[RECORDS FOR THE EXERCISE Boundary: Start]
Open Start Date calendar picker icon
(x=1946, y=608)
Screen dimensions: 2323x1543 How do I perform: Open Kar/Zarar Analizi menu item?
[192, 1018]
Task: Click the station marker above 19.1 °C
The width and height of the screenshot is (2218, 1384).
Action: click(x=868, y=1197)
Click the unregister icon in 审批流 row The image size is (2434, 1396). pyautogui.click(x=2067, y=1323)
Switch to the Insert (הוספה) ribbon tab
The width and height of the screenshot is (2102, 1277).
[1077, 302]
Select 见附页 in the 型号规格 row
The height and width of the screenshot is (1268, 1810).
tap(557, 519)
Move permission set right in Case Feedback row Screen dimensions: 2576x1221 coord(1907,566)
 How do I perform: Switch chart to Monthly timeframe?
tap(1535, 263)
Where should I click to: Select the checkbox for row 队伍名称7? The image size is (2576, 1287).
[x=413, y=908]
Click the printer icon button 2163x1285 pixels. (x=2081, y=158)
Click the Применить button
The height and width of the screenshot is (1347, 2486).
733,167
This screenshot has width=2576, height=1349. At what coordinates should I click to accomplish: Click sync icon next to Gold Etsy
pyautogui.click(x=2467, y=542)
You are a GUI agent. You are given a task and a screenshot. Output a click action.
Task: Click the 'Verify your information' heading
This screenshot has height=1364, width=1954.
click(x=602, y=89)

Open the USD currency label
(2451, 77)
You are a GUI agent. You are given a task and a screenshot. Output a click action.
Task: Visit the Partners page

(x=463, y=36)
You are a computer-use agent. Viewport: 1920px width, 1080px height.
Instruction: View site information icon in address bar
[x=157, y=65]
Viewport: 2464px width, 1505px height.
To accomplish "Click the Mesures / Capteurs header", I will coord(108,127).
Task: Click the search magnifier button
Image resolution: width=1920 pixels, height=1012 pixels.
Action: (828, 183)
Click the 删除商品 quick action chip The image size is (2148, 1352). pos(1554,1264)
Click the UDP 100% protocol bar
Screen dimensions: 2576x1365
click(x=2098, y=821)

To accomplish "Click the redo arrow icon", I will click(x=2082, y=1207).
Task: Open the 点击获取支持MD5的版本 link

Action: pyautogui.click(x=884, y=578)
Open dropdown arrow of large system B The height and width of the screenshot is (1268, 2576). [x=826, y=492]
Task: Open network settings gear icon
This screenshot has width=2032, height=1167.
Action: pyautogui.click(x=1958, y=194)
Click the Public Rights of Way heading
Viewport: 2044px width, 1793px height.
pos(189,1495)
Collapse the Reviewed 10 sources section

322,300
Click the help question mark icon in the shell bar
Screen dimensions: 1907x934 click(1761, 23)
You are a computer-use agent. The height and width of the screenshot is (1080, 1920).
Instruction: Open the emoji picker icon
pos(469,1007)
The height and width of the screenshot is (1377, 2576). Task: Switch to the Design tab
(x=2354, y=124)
[RECORDS FOR THE EXERCISE Boundary: End]
▶ _BRIEF_:
Your task is to retype, exactly and only, the lines from the one with "The height and width of the screenshot is (1377, 2576)." through the final line above.

▶ _EXPECTED ANSWER_:
The height and width of the screenshot is (1377, 2576). Task: Switch to the Design tab
(x=2354, y=124)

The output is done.